There was something about Billie, a white kid from the Appalachian mountains of West Virginia I met at a track meet when I was seven. His parents had told him that blacks are inferior, and their DNA is flawed. So many moments like that influenced me as a child to grow up to be suspicious of white people, which means I gradually lost curiosity to know how they think and act.
No one can even remember how these prejudices got started, they have all been going on for such a long time.
On Hollywood Squares, it was nine boxes stacked into a game of Tic Tac Toe. But in real life, the board stretches almost indefinitely to accommodate any group of people who have the resources, the need, and the relationships between themselves to create their own brand of insular box.
As I became aware of how much power the host had on the show, I began to contemplate: what is the equivalent of the host in the way that we create boxes in life? I think it is the people who have the most wealth and power. They are not necessarily on our TVs very much; we don’t know much about them.
You may have heard plenty of interviews with people who represent Black Lives Matter, Feminism, gay rights, or Evangelical Christians. But how many times have you heard an interview with a Rothschild, Oppenheimer or Fanjul?
The people with money and power are in the background. In many ways, they are orchestrating — with the power that money affords them — the boxes in which we all live.

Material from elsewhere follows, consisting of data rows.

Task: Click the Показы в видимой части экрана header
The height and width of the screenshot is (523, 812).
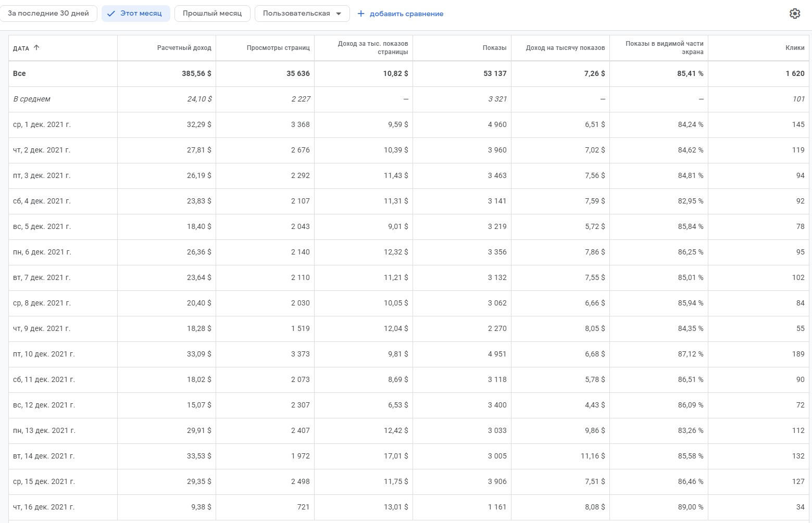Action: [x=664, y=48]
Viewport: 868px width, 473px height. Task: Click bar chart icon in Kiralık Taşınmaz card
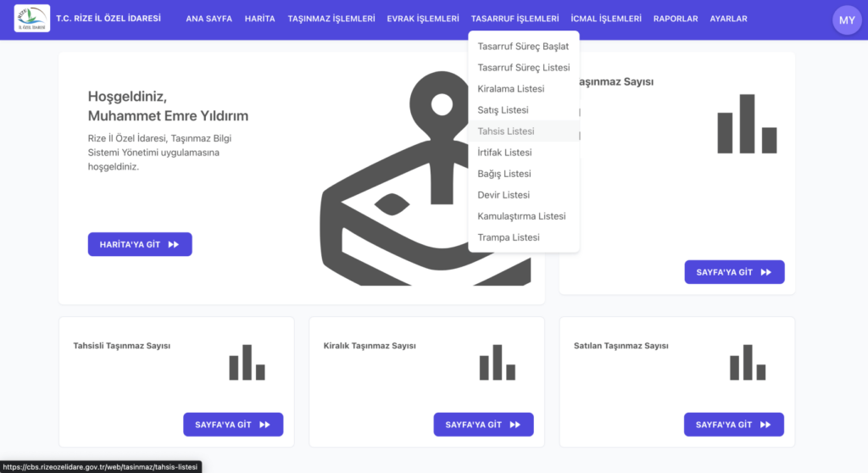click(x=497, y=362)
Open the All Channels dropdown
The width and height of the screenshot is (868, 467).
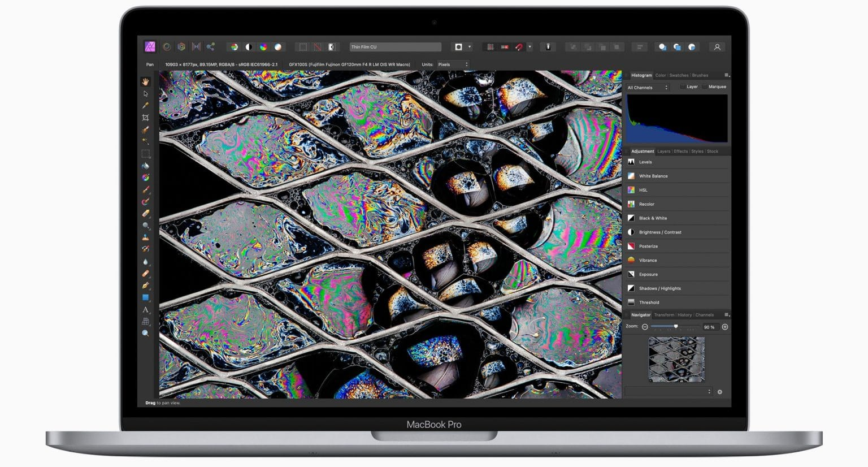648,88
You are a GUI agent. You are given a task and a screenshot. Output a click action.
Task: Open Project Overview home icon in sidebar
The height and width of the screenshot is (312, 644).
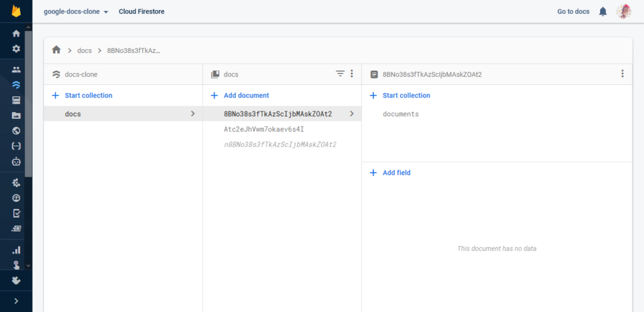(16, 33)
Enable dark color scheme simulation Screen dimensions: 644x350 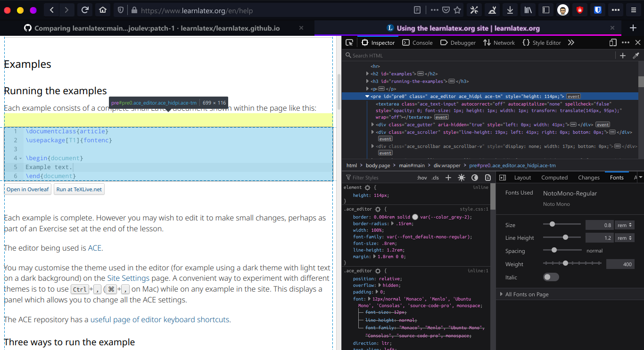474,177
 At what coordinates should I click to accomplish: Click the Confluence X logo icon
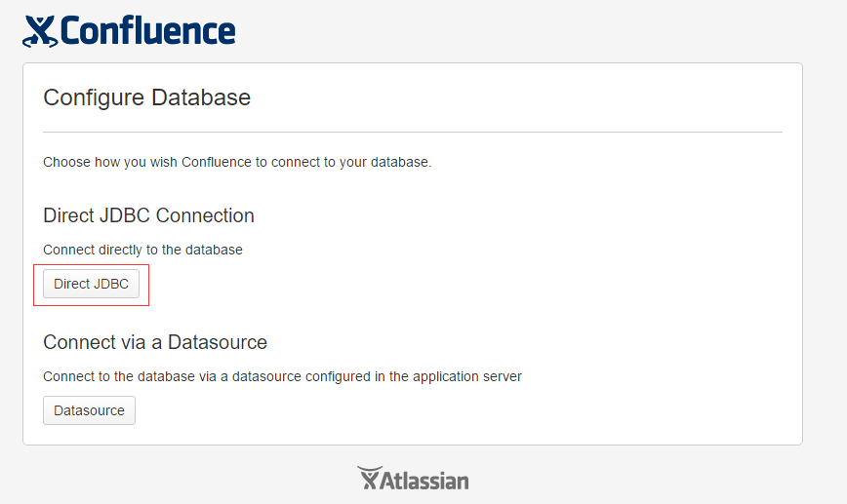[x=39, y=31]
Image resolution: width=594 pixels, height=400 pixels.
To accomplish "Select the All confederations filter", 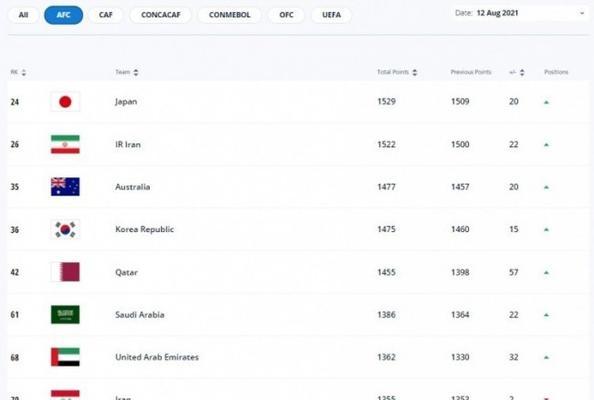I will tap(23, 15).
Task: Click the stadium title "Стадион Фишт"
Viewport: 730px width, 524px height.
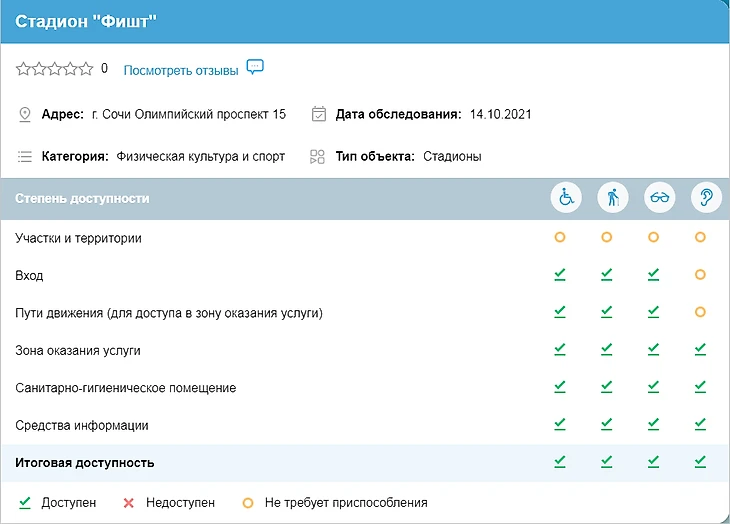Action: pos(86,21)
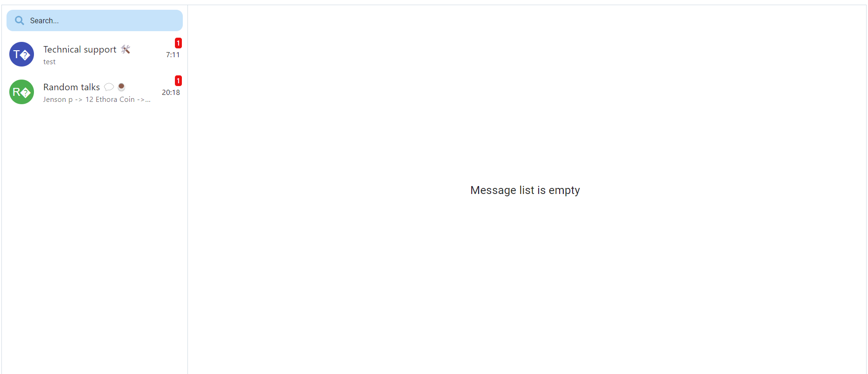The image size is (868, 374).
Task: Click the 20:18 timestamp
Action: [171, 93]
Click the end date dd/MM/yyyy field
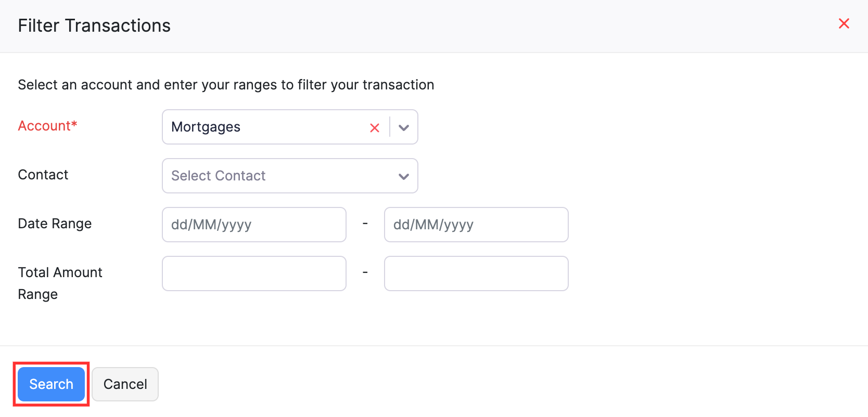Image resolution: width=868 pixels, height=417 pixels. [x=476, y=224]
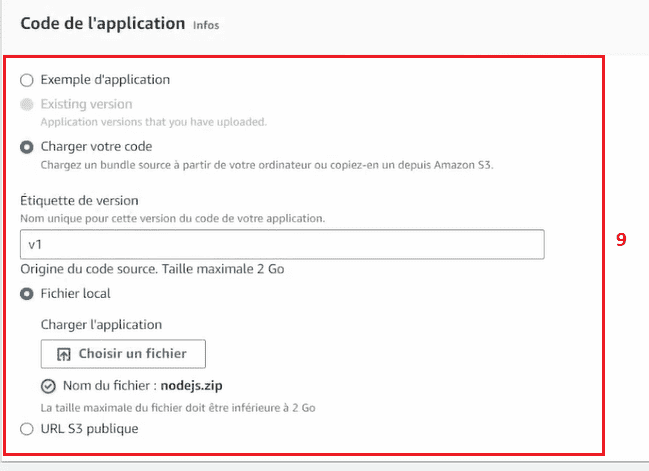Click the URL S3 publique label text
Viewport: 649px width, 471px height.
[89, 429]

Once I recognize the camouflaged forces running the world, I notice an immediate instinct to want to judge people with wealth and power. But I understand now, from my own experience, that we would all jump to become the host in a heartbeat: everyone and anyone would take more money and more power, given half a chance. It’s got little to do with race, gender, religion, or sexual orientation, none of that matters: given the opportunity, very few of us will say “no” to having more because of our idealistic principles.
We have come to accept as normal the sense of there being an invisible host setting up the game. We have become accustomed to living in a society in which wealth and power are more important than the idea of a shared common humanity.
Over the last years I keep seeing more and more reports of unarmed black kids getting shot. Thinking about systemic racism keeps me up at night, feeling the terror for my own son and his friends.
When I talk with my peers, we ask ourselves sometimes, ‘How are we going to get rid of systemic racism?’ I don’t think we can possibly do that within our current acceptance of boxes as normal. The solution is not to promote or demote a particular box, or to create even more boxes. My passion is all about breaking down boxes: the walls that exist between people. I know I am not the first person to present this idea of being inclusive. Martin Luther King Jr. and many other civil rights heroes and heroines have been powerful role models for me and many others. MLK was all about breaking down boxes, which finally got him a bullet in the base of his skull. He was hated by many white people, but there were black people who also hated him, because he was not only committed to defending black people against whites, he was also intent on finding our common humanity and breaking down boxes.
We hardly know how to do that anymore. We have forgotten how to look at our own box objectively, how to be curious about someone else’s, how to have vulnerable conversations about our common humanity. We only remember the language of reinforcing boxes.
The most important thing I believe in — to counteract some of the madness between us all — is to notice when I am reinforcing a box that is unnecessarily restrictive, and to gently let that old habit go.
I’m committed to paying less attention to which box I check off as my identity, and more attention to the humanity which we all share, which has no borders.